» **Written exercise**:
Name every item in the Pros list of the Burson Bang review.

» **Text shown**:
============================================================

(Last Updated On: April 4, 2019)
This post was originally published on Head-Fi.

I have to be honest up front. I tend to use headphones for most of my music listening these days. When Burson gave me the opportunity to review their Bang Power Amp I must admit I wondered whether my humble loudspeaker system would be up to the task of showing off any improvements in the audio chain. But then I thought – what the hell, let’s give it a try.

Burson Audio Bang Stereo Power Amplifier

“What the Burson Bang does for me is transform a mid-fi casual listening system into something far more analytical and enjoyable.”

Pros:

  • »Superb sound quality
  • »Small footprint
  • »Nicely made
  • »Very powerful

Cons:

  • »Perhaps the power brick but this does keep the size down

I normally listen to a Sony micro system and Mission bookshelf loudspeakers. Although the system does have a CD player, I tend to listen to the Chromecast Audio most of the time. I have to say that the Chromecast Audio is an excellent piece of kit and more than up to the task of primary listening.

My intention is to replace the Sony with the Burson amp and connect the Chromecast Audio directly to the amp – using either my phone or voice control via my Google Home Mini to control the volume. I thought you folks might be interested in hearing about what I’ve discovered and some thoughts.

There’s plenty of reviews which go into a hell of a lot of technical details on the amp – I’m afraid I don’t have the same level of technical knowledge but I do know what sounds good – and the Burson Bang certainly offers one hell of a bang.

Sound Quality

Loud! LOUD. Super duper bloody loud. I used to have the Sony set to around 60 – 70% when I wanted to listen to music loud. And believe me, Sony’s version of loud is not the same as Burson’s. To be honest, with the current setup of Google Chromecast Audio, Burson Cable + interconnect, Burson Bang and Mission bookshelf loudspeakers, I dare not set the volume above 10%.

After listening to a few of my favorite tracks in ‘headbanging mode’ and then re-adjusting the volume to 7% one thing became apparent straight away – the system sounds really nice when playing at lower volume – much fuller and more detailed than the Sony system.

One problem I appear to be having though is that the Chromecast Audio is putting out too much signal for the amp. I changed the High Dynamic Range setting and found that the output was reduced somewhat – basically, something like 16% volume is like what 10% volume was linked prior to making the change.

============================================================

» **Data excerpts**:
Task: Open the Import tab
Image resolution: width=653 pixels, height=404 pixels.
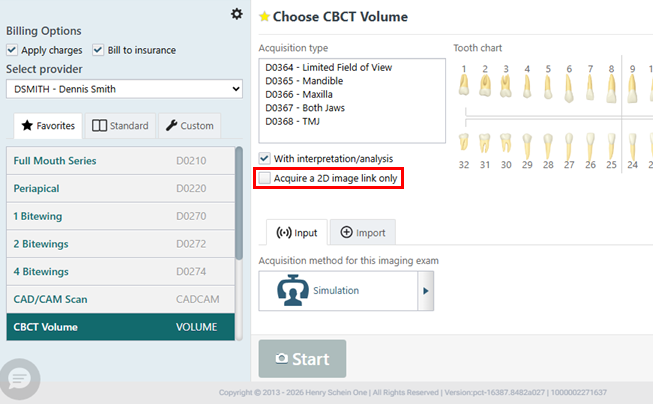Action: 363,232
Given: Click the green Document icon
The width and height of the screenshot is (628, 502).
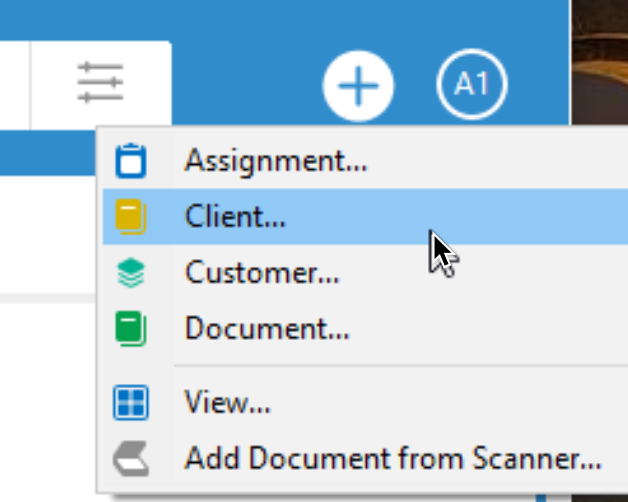Looking at the screenshot, I should point(131,329).

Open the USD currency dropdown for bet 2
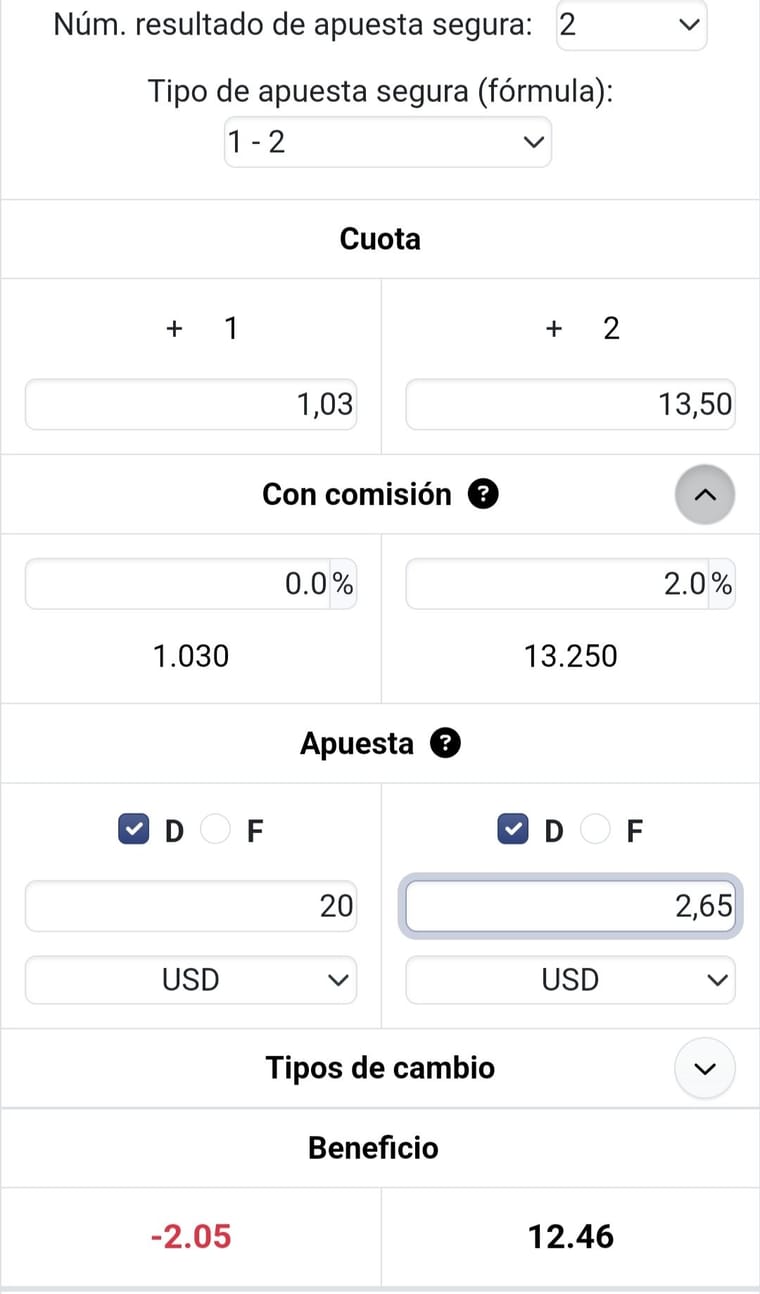tap(570, 980)
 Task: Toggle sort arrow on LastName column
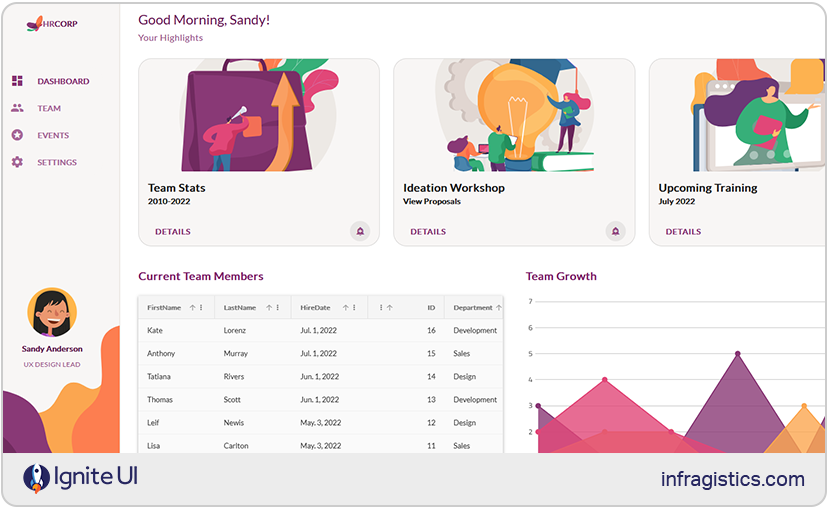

============================================================

» **Problem solution**:
Superb sound quality, small footprint, nicely made, very powerful.